Exercise description. Retyping should cover only the lines from the one containing "1600x860 pixels. Task: Click" through the final line of the records, with pictures omitted.

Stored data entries

※ ※ ※

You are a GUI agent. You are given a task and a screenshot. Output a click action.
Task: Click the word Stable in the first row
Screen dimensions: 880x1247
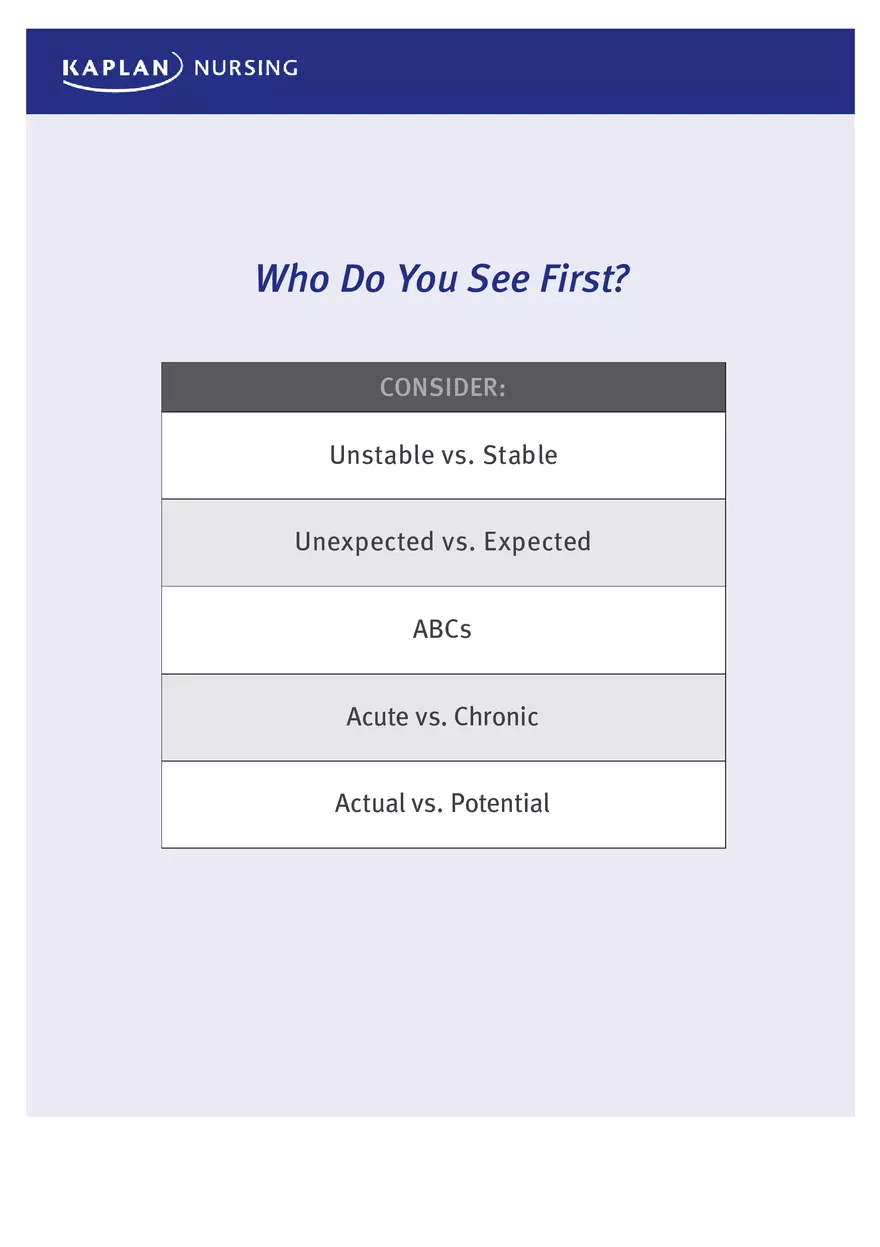(520, 455)
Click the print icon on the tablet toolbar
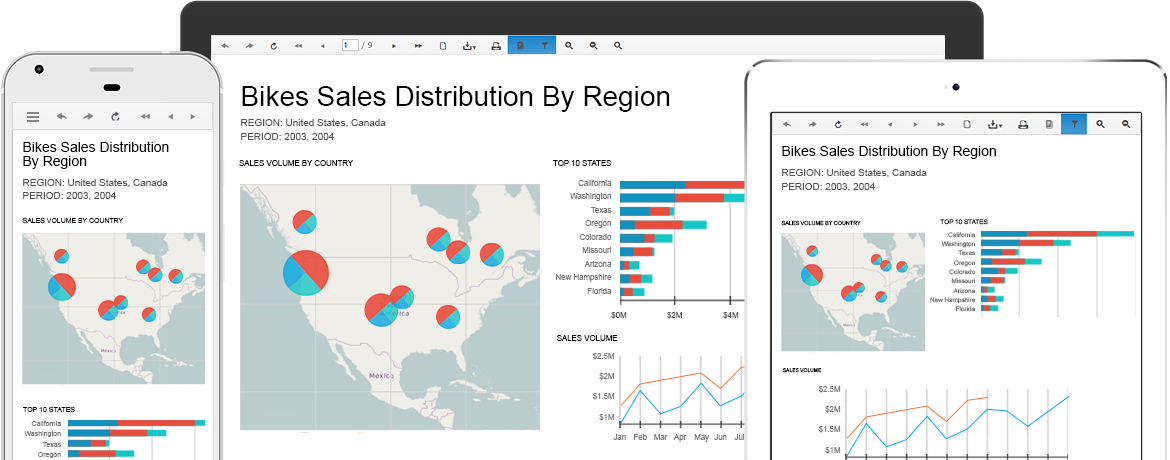1170x460 pixels. tap(1022, 124)
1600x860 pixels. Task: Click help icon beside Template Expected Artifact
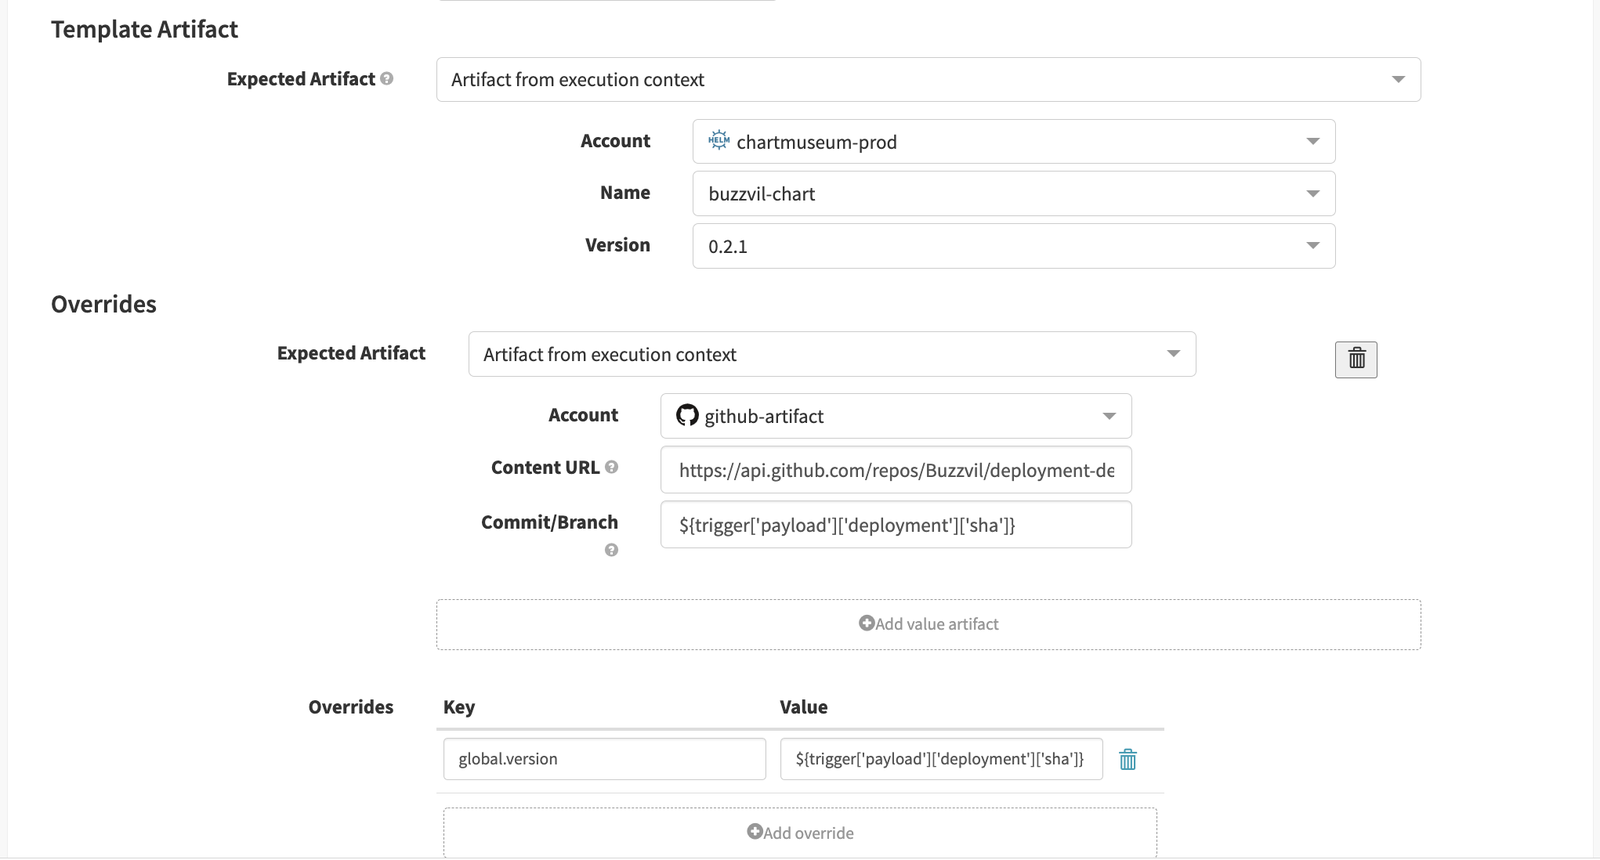tap(387, 79)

※ ※ ※

Task output.
1600x860 pixels. Task: Click help icon beside Template Expected Artifact
tap(387, 79)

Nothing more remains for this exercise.